Segment Start: Data shown

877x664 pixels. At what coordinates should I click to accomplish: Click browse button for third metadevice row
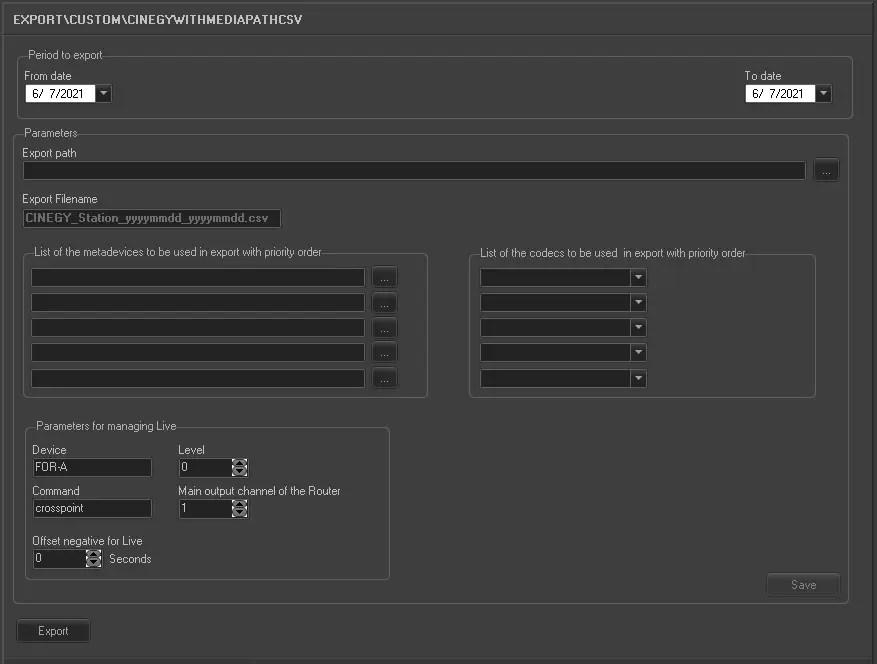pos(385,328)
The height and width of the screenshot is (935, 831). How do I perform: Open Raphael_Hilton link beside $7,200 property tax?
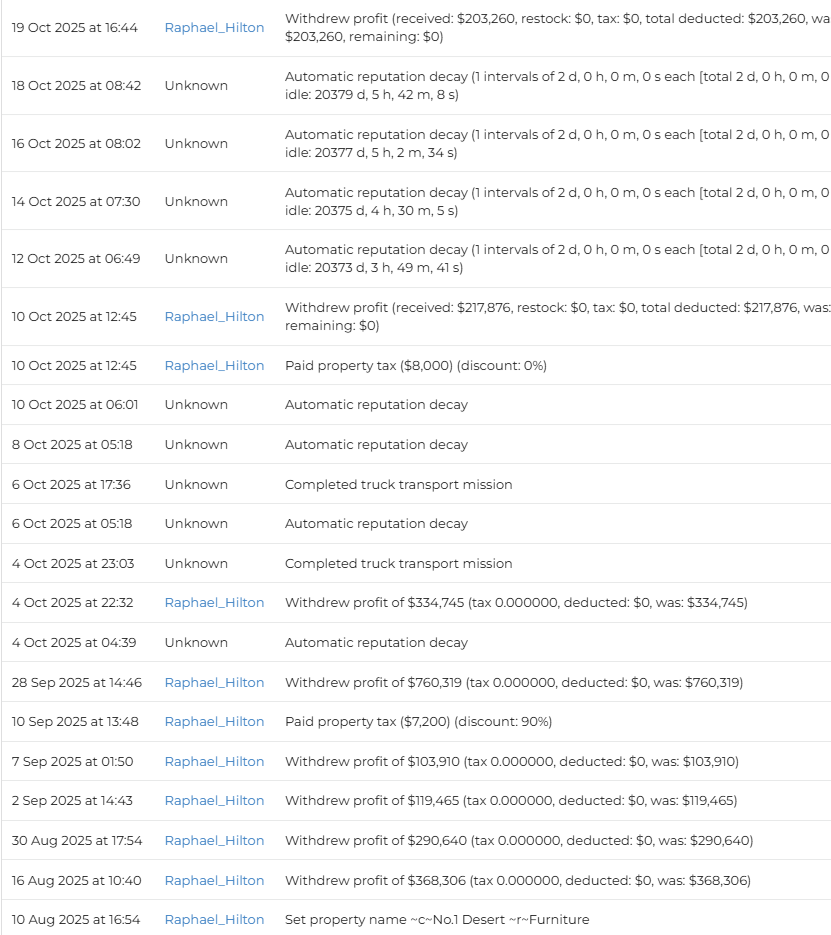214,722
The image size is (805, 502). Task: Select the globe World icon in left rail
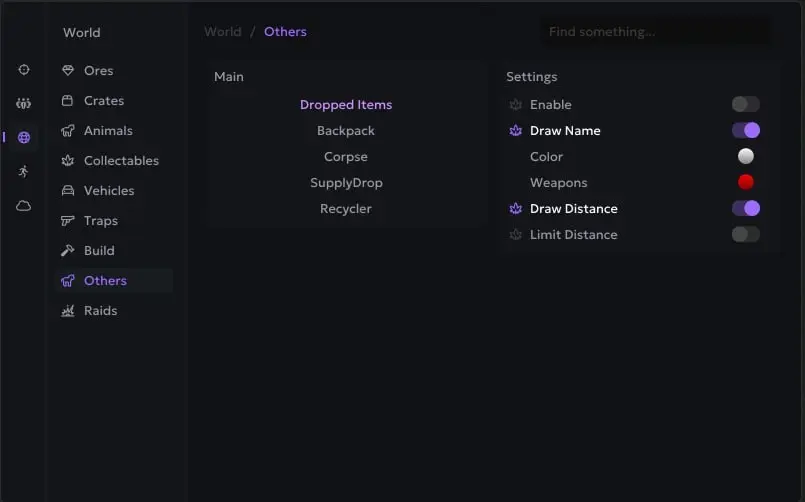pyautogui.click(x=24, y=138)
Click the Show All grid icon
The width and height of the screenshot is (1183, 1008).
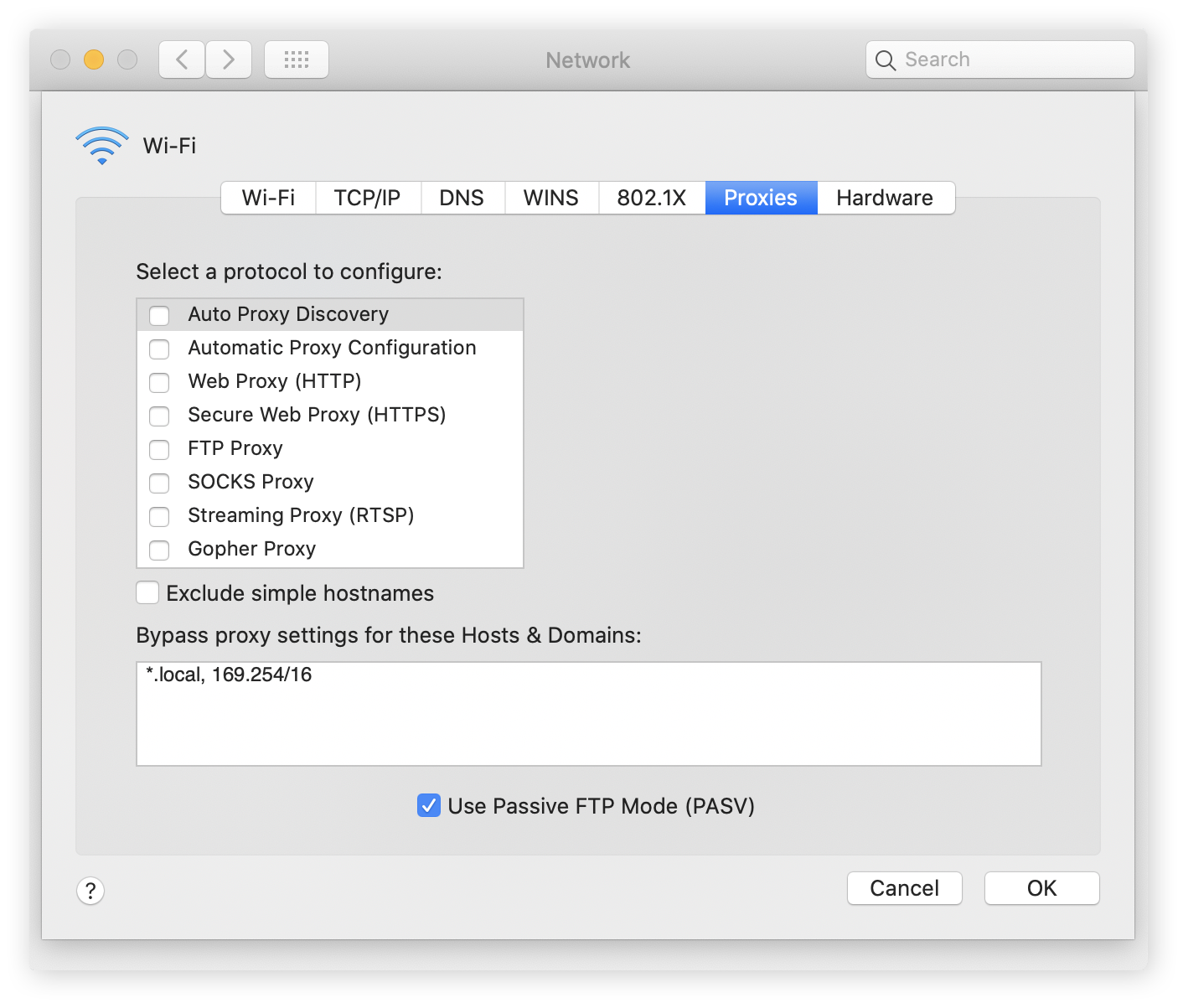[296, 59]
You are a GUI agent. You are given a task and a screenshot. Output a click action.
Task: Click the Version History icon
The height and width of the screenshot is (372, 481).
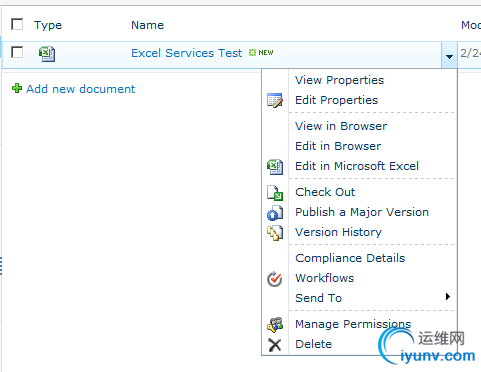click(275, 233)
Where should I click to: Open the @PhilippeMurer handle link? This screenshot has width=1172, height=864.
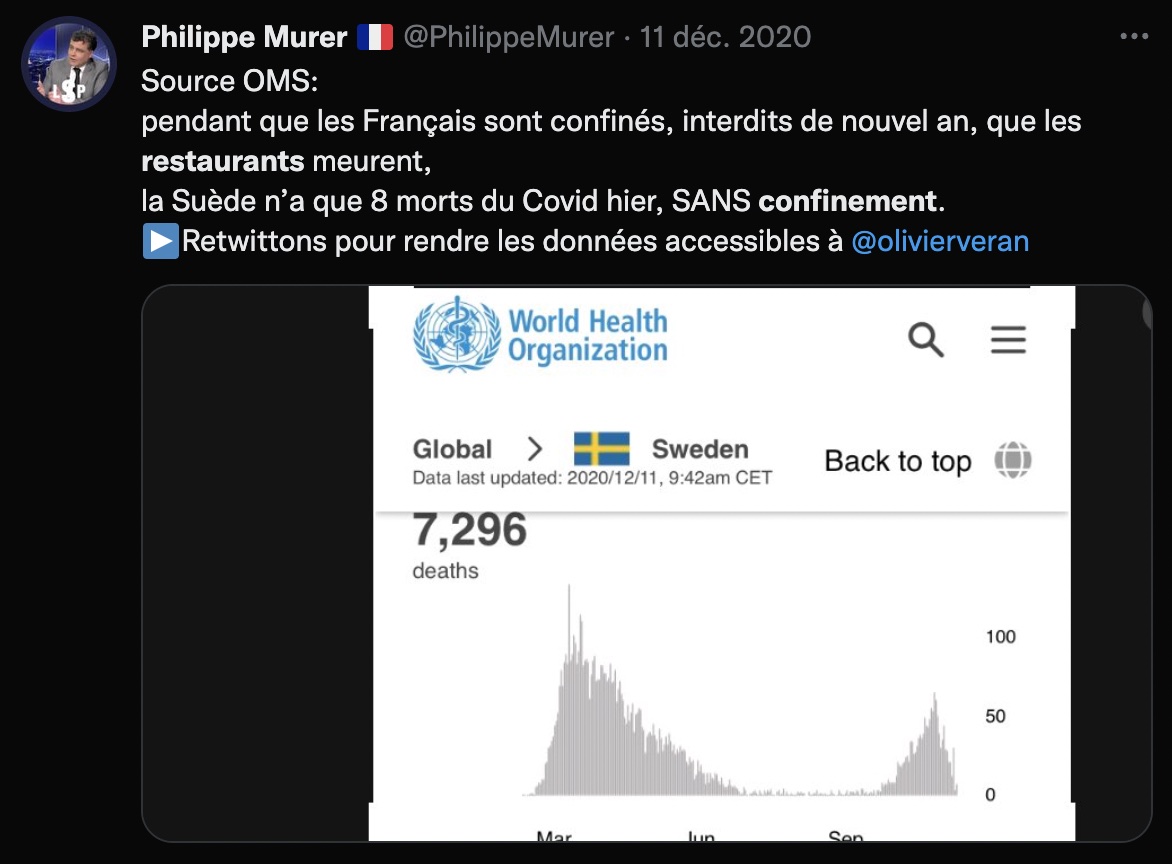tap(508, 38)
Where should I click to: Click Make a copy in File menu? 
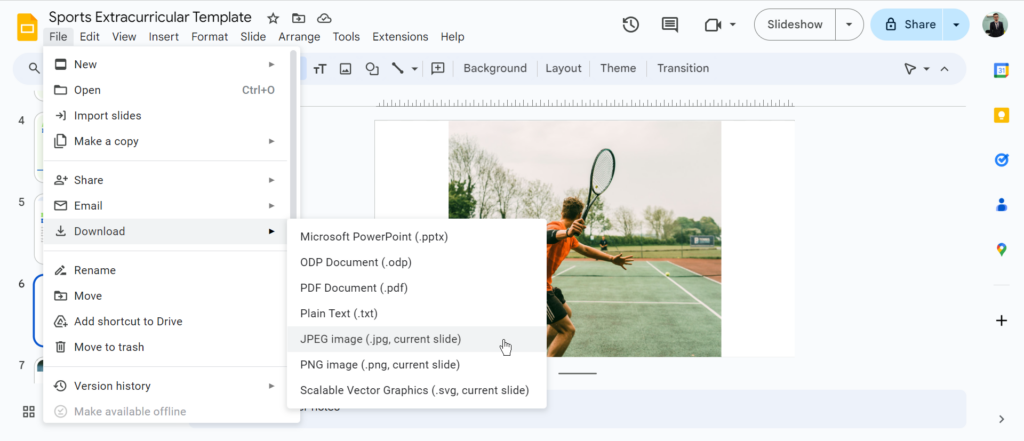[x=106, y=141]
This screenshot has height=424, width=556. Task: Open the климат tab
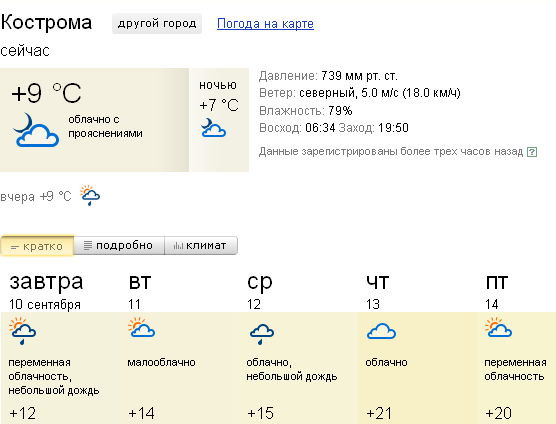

Segment End: Data shown

### Assignment
Nothing but the lines from the one holding "Where should I click to: Open" through the last line of the entries should be written out, exactly and inclusively, minus the pictures.

### Your solution
Where should I click to: Open the @PhilippeMurer handle link? This screenshot has width=1172, height=864.
tap(508, 38)
Where should I click to: Click Make a copy in File menu? 
[x=106, y=141]
This screenshot has height=424, width=556. Task: Open the климат tab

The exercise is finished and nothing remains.